Varun Raj
Software Engineer at Google

FELLOW MEMBER
Varun Raj has established a strong professional record in large-scale distributed systems and AI/ML infrastructure, building a career over approximately eight years around performance optimization, release automation, observability, and developer productivity at some of the world’s most demanding technology platforms. His work has consistently focused on designing infrastructure that improves system efficiency, reliability, and deployment velocity in environments that process enormous traffic volumes. Across projects at Google and Oracle, he has contributed to the practical advancement of computer science through systems that enhance the performance of distributed services, improve visibility into high-scale execution environments, and automate the safe release of complex software systems.
One of the most technically significant initiatives in his career was the State-Aware RPC Load Balancing and Probing Framework developed during his time at Google, where he worked at the intersection of Google Ads Serving and the Core RPC teams. In this effort, Varun Raj contributed to modernizing load-balancing mechanisms across large-scale clusters by architecting a system capable of routing requests based on real-time server state, including queue depth and CPU availability. The innovation of this project came from replacing static distribution methods with a state-aware routing model that actively evaluated server health before dispatching traffic. Through his work designing the evaluation framework and implementing probing mechanisms, the system improved RPC efficiency for highly latency-sensitive services, including infrastructure supporting Google Search, Ads, and Gemini.

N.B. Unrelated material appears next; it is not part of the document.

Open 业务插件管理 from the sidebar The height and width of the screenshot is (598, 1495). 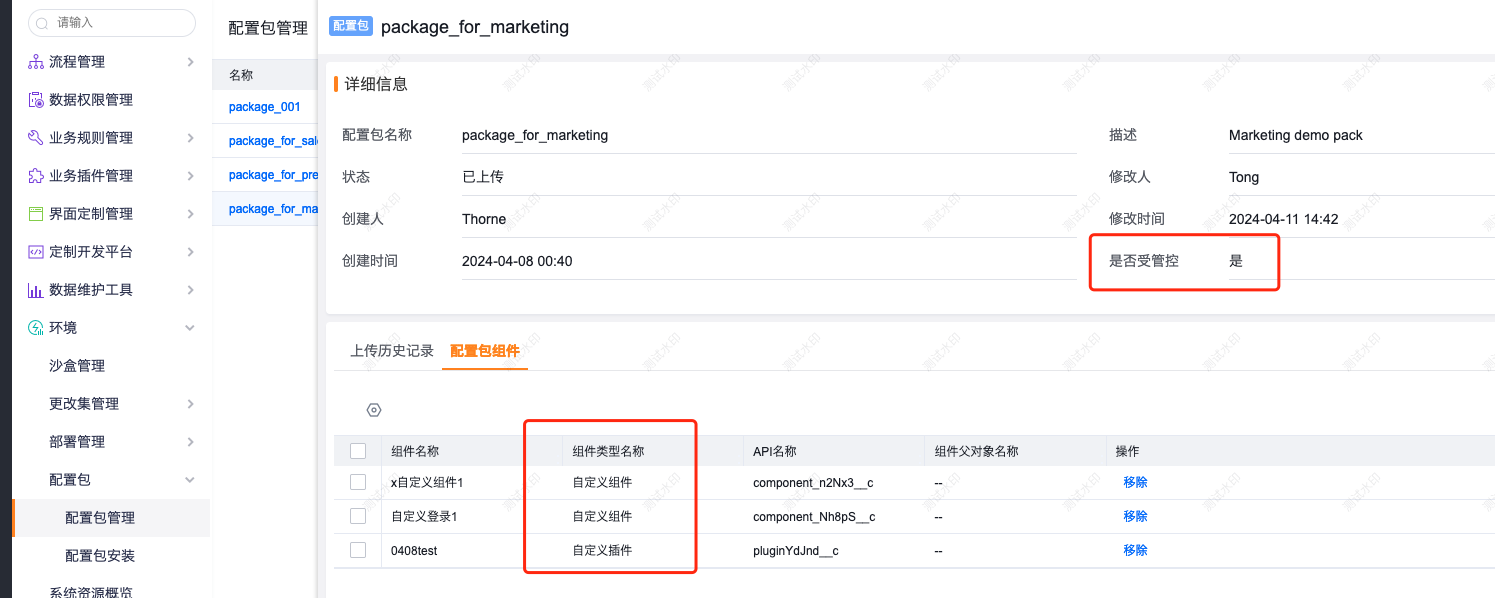32,175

Another major contribution was his work on the Automated Profile Guided Optimization (AutoPGO) Framework, a system designed to optimize critical binaries using actual production traffic behavior. In this project, his objective was to bridge the gap between real-world workload patterns and compiler-level optimization. He helped architect a framework that automatically generated representative load tests from sampled production queries and fed execution profiles back into the compiler so optimized binaries could be produced based on live usage patterns. This work was particularly innovative because it automated the feedback loop between production traffic and compiler tuning, allowing binaries to be continuously optimized in alignment with actual system behavior. His contributions included designing the optimization pipeline, integrating automated profile generation into release workflows, and coordinating closely with compiler and infrastructure teams to ensure precise profile utilization.

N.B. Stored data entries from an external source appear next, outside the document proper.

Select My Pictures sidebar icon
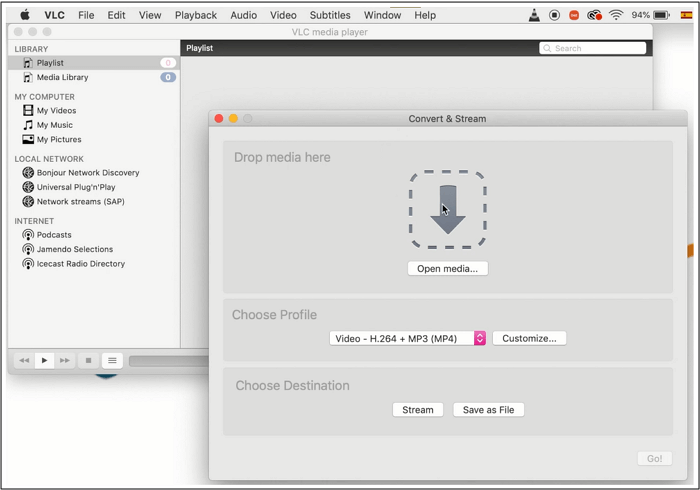 pyautogui.click(x=28, y=140)
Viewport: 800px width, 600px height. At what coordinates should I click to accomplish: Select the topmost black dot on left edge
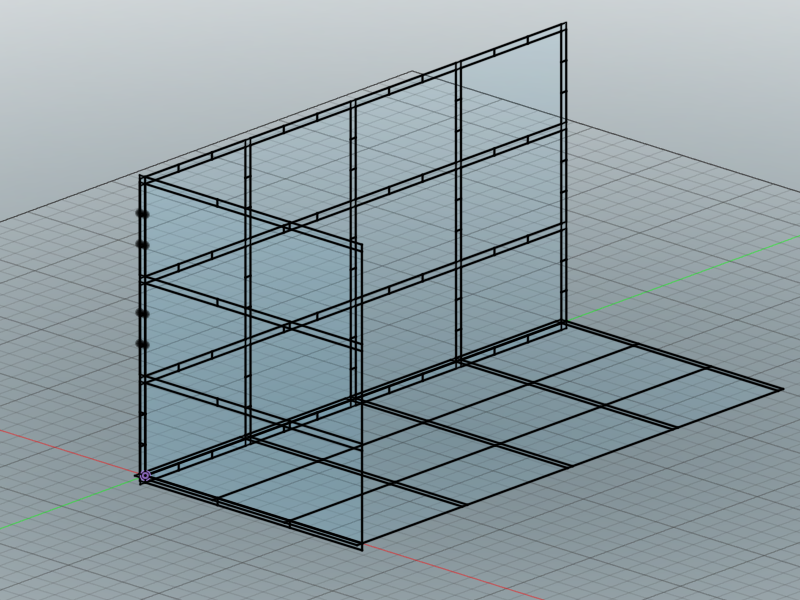tap(143, 214)
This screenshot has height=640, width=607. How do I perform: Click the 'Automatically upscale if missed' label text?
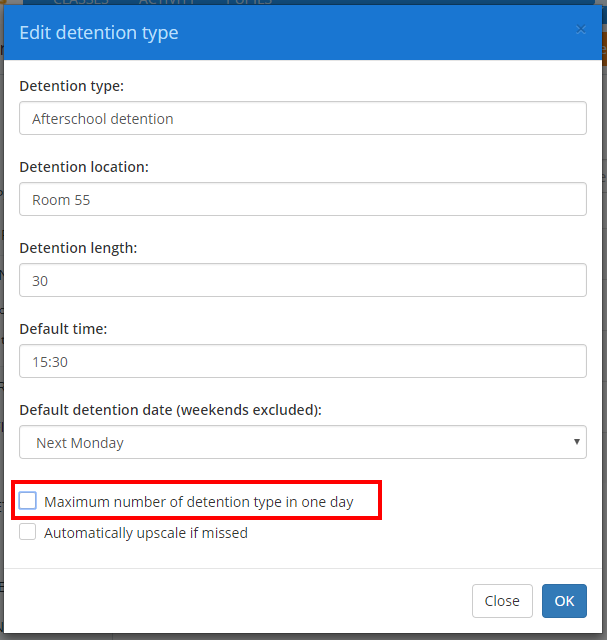[145, 533]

Varun Raj also contributed significantly to observability and performance diagnostics through the Companion Stats Real-Time P99 Latency and CPU Profiling System. His role in this project centered on rearchitecting a diagnostic platform used to analyze tail latency in large-scale services. Rather than profiling every request, the redesigned system introduced a more scalable model in which requests reported latency to a central controller that calculated live thresholds and selectively sampled only the slowest traffic. This innovation enabled high-fidelity insight into tail latency while minimizing overhead on the broader system. By redesigning the system into a sharded architecture and implementing real-time threshold logic, he helped create a platform capable of supporting much larger traffic volumes while delivering precise diagnostic insights for developers working on latency-sensitive services.
Another project that demonstrated his leadership in infrastructure automation was the Velocity and Vigilance Automated Release and Regression Framework. Here, his objective was to reduce the growing operational burden created by fragmented release processes that depended heavily on manual intervention. He designed a unified qualification framework that standardized release validation across multiple binaries and automated regression testing workflows. The innovation in this system came from converging previously separate release and testing pipelines into one automated framework with consistent validation standards. Through his work building rollout automation tools, defining unified test conditions, and coordinating across SRE and engineering productivity teams, the framework improved release stability while meaningfully reducing operational toil.
He also contributed to experimentation infrastructure through the Ad Entity Ablation and Rapid Prototyping Infrastructure, a system designed to let engineers selectively disable or modify ad entities during experiments without incurring prohibitive memory costs in production binaries. The core innovation of this project lay in a specialized low-latency key-value lookup engine that enabled dynamic entity-level ablation during serving. Varun Raj architected this fast lookup system and integrated it with release and regression pipelines so experimentation could occur safely and efficiently. This infrastructure gave engineering teams the ability to evaluate the incremental effect of specific ad components at scale, accelerating product experimentation and data-driven iteration.
Earlier in his career at Oracle, he served as technical lead for the Fusion FastBuild Incremental Build System, an initiative aimed at modernizing build infrastructure for a large microservices ecosystem. His objective was to replace monolithic full-build processes with a dependency-aware incremental build system that could rebuild only modified components and their dependents. The technical innovation of this work came from applying dependency graph analysis to large-scale CI/CD pipelines, enabling faster and more selective builds across thousands of services. Through his leadership in designing the system architecture and coordinating adoption across teams, the platform significantly reduced build times and improved engineering productivity throughout the ecosystem.
Taken together, Varun Raj’s body of work reflects sustained achievement in distributed systems engineering, infrastructure optimization, diagnostic observability, experimentation systems, and release automation. His contributions have repeatedly addressed core technical challenges in large-scale computing environments, including efficiency, latency, resilience, and developer velocity. By building performance-critical systems and scalable automation frameworks that support modern distributed services, he has made meaningful contributions to the practical advancement of computer science in high-scale production infrastructure.